O filho de Maria Manuela Ferreira lamenta que o Governo esteja a “cortar na saúde” e que casos como o da mãe, “uma mulher de 51 anos, contributiva para sociedade”, terminem com uma morte por falta de um medicamento.
 

"Não me deixe morrer também"
Eram 12h13 quando José Carlos Saldanha decidiu não esperar pelo fim da comissão e levantar-se para dizer a Paulo Macedo: “A mãe do David morreu, não me deixe morrer também. Não há direito, é preciso acabar com isto”. O doente mencionou também a carta que enviou à tutela e que ficou sem resposta e abandonou a sala, com comentários da bancada do PSD de que era “um circo”. Antes de sair, o doente pediu “perdão” várias vezes, mas justificou que não podia deixar de intervir.

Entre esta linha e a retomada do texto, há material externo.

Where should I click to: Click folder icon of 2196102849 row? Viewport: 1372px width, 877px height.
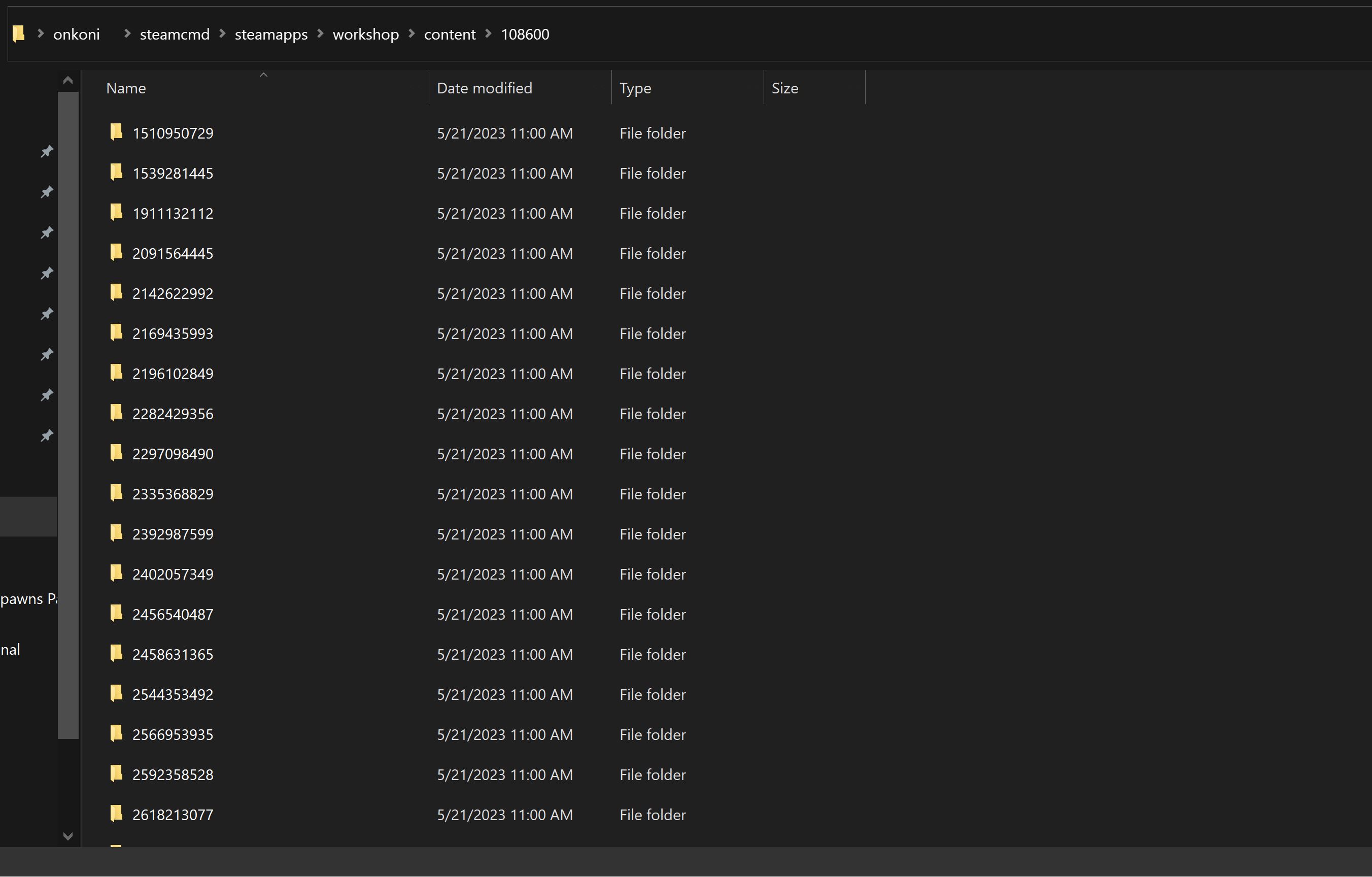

O social-democrata Miguel Santos pediu mesmo a palavra para apelar a que os restantes visitantes relacionados com a hepatite C saíssem. “São pessoas que cá estão e que querem criar um incidente”, argumentou, acusando o doente e familiares de “tirarem selfies como se fosse um acto lúdico e filmam o que o país pode ver em directo. “Julgo que é bastante lógico que devia solicitar que as pessoas se retirassem e que os trabalhos decorressem com toda a normalidade”, disse Miguel Santos à presidente da comissão, Maria Antónia Almeida Santos.

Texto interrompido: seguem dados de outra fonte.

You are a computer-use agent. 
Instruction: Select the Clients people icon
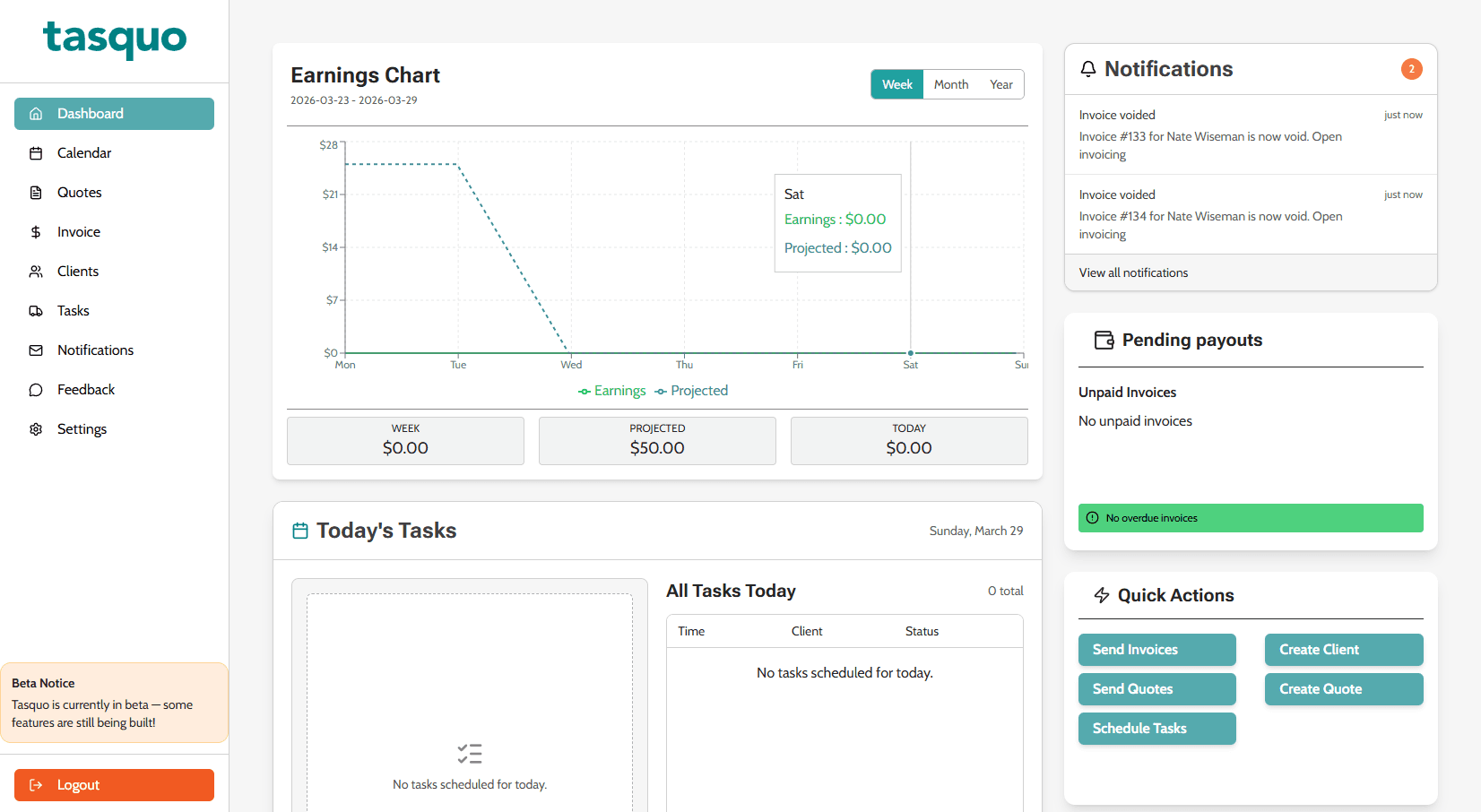coord(36,271)
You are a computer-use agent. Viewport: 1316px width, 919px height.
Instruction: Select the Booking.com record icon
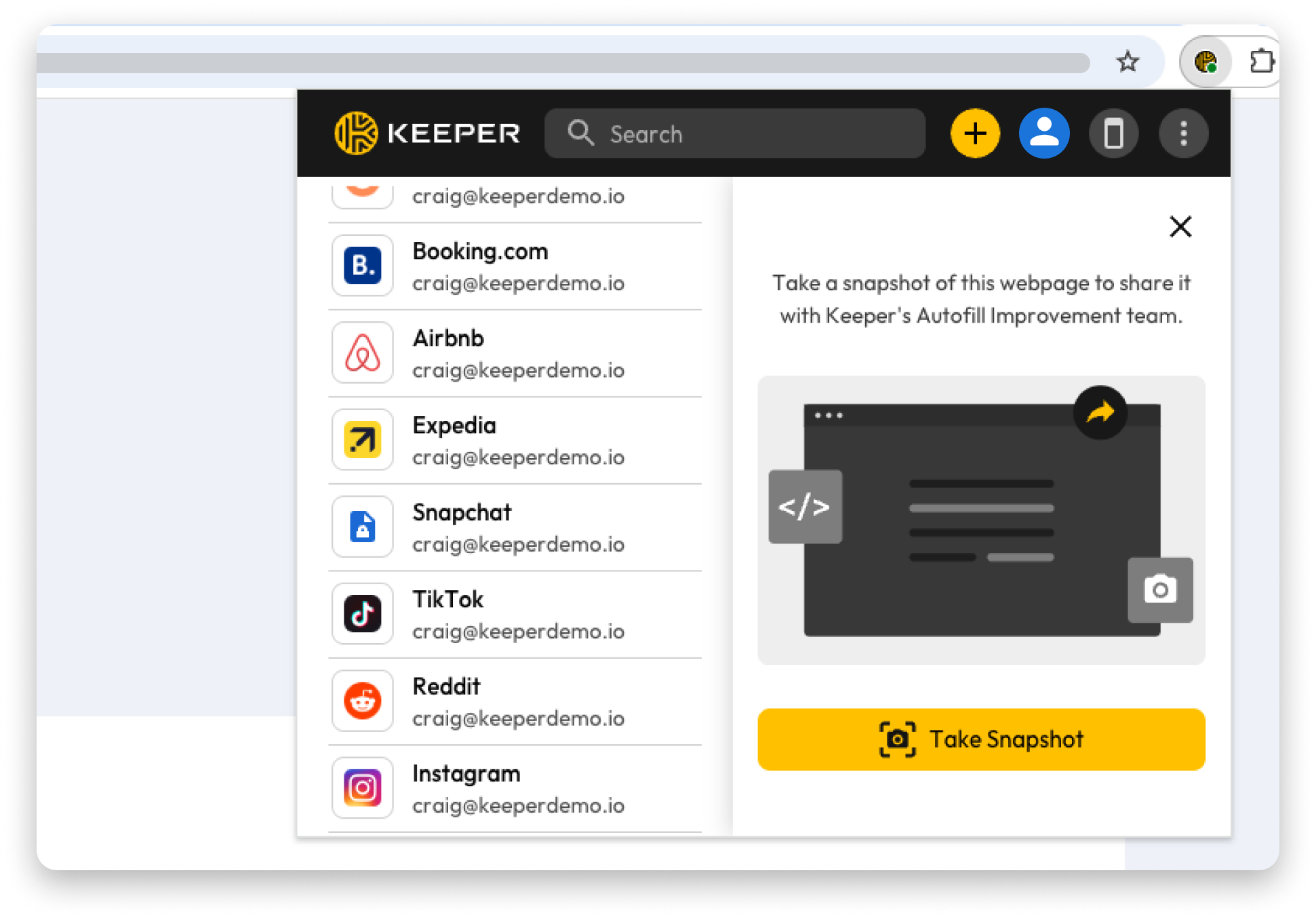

Maria Antónia Almeida Santos reconheceu o "excesso de um cidadão", mas com a oposição a defender a manutenção dos assistentes na sala a opção foi por continuar os trabalhos.

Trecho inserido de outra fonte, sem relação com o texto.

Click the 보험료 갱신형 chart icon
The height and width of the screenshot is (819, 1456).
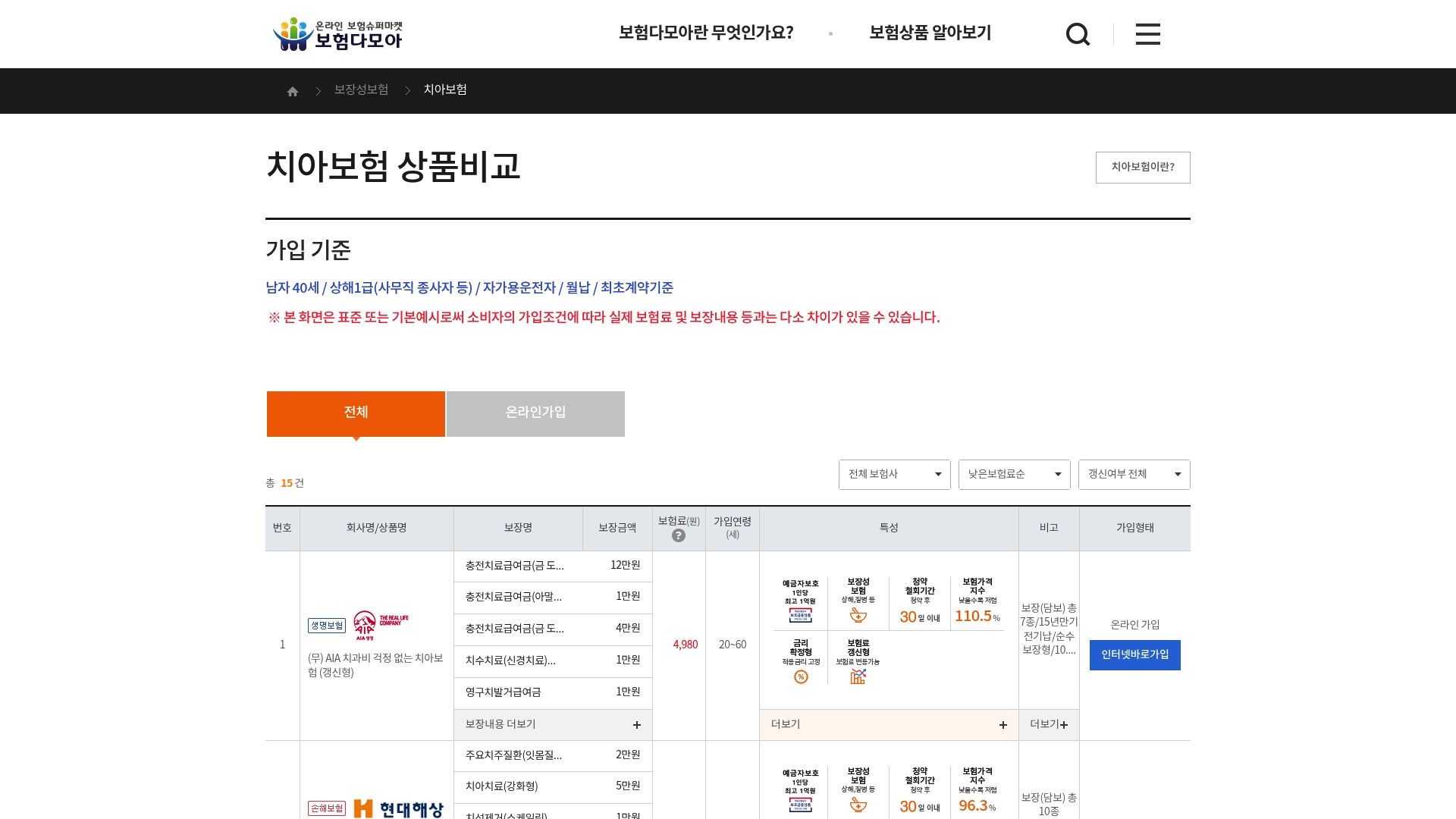pos(858,677)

Depois do incidente com o doente com hepatite C, a assessora de imprensa do ministro da Saúde decidiu sentar-se ao lado do filho da mulher de 51 anos que morreu. No final de uma breve conversa, David Gomes acedeu a acompanhá-la e abandonou a comissão. Ao PÚBLICO, o filho adiantou que “a senhora disse que era do Ministério, que era assessora” e que terá prometido que “ia tentar resolver o caso para ser ouvido”.

A sala da comissão de Saúde nunca esteve tão movimentada. Regra geral, as audições de Paulo Macedo são sempre mais concorridas, mas desta vez sentiu-se um aumento do número de deputados presentes depois da entrada da Plataforma Hepatite C. A partir do momento em que os três elementos mostraram as camisolas pedindo o medicamento inovador para todos, os assessores dos vários partidos começaram a movimentar-se, entrando e saindo com papéis e falando com os deputados que representam. Com a equipa ministerial passou-se exactamente o mesmo. Várias câmaras e jornalistas encheram também a sala depois dos incidentes. O barulho gerado obrigou a deputada do PS que preside à comissão, Maria Antónia Almeida Santos, a apelar por diversas vezes à calma e silêncio, pedindo também que os próprios jornalistas não fizessem entrevistas na sala.